Anche per il decimo capitolo, come di consueto, agli artisti è stato proposto un tema di carattere universale ma, al tempo stesso, legato alla città di Roma e alla sua storia millenaria.
IL TEMA
In una brezza leggera prende le mosse da un elemento atmosferico caratteristico e identitario della Capitale: il Ponentino, un vento estivo e leggero che arriva dal mare, così popolare da essere cantato negli stornelli romaneschi, amato da autori come Fellini che lo voleva protagonista del suo film Roma, complice reale o immaginario di tante storie d’amore.
Tratto dal racconto biblico in cui il profeta Elia incontra Dio in una brezza leggera, il titolo fa riferimento alla creazione dell’uomo, plasmato nella polvere e animato da un alito divino, alla mitologia greca con la personificazione di Zèfiro, alla filosofia attraverso lo pneuma considerato origine di tutte le cose.
Una domanda aleggia potentemente su questa mostra: le opere d’arte hanno un’anima? L’anima è un “soffio”, un ànemos, un vento leggero che sopravvive alla morte fisica del corpo. Le opere d’arte, allo stesso modo, sopravvivono al tempo, diventando la testimonianza di un processo spirituale e metafisico, di una koinè culturale trasmessa alle generazioni future.

» **Materiale**
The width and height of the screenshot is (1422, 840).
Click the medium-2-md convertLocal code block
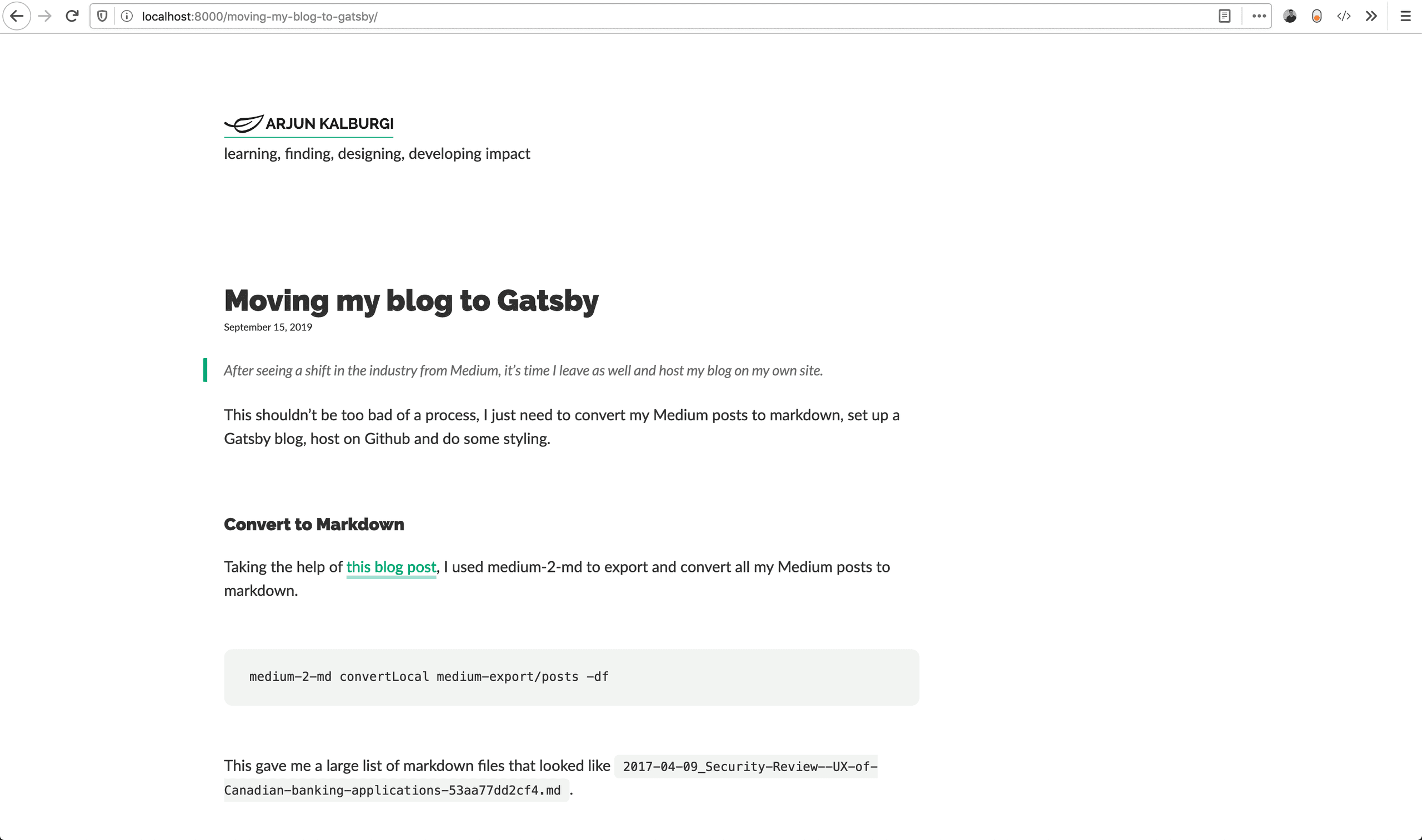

» **Consegna**
Sostituisci "Roma" con "Napoli" nel brano sul tema della mostra e riscrivi il passo che comincia con le parole "Anche per il" e si chiude dopo "sua storia millenaria.".

» **Risultato della consegna**
Anche per il decimo capitolo, come di consueto, agli artisti è stato proposto un tema di carattere universale ma, al tempo stesso, legato alla città di Napoli e alla sua storia millenaria.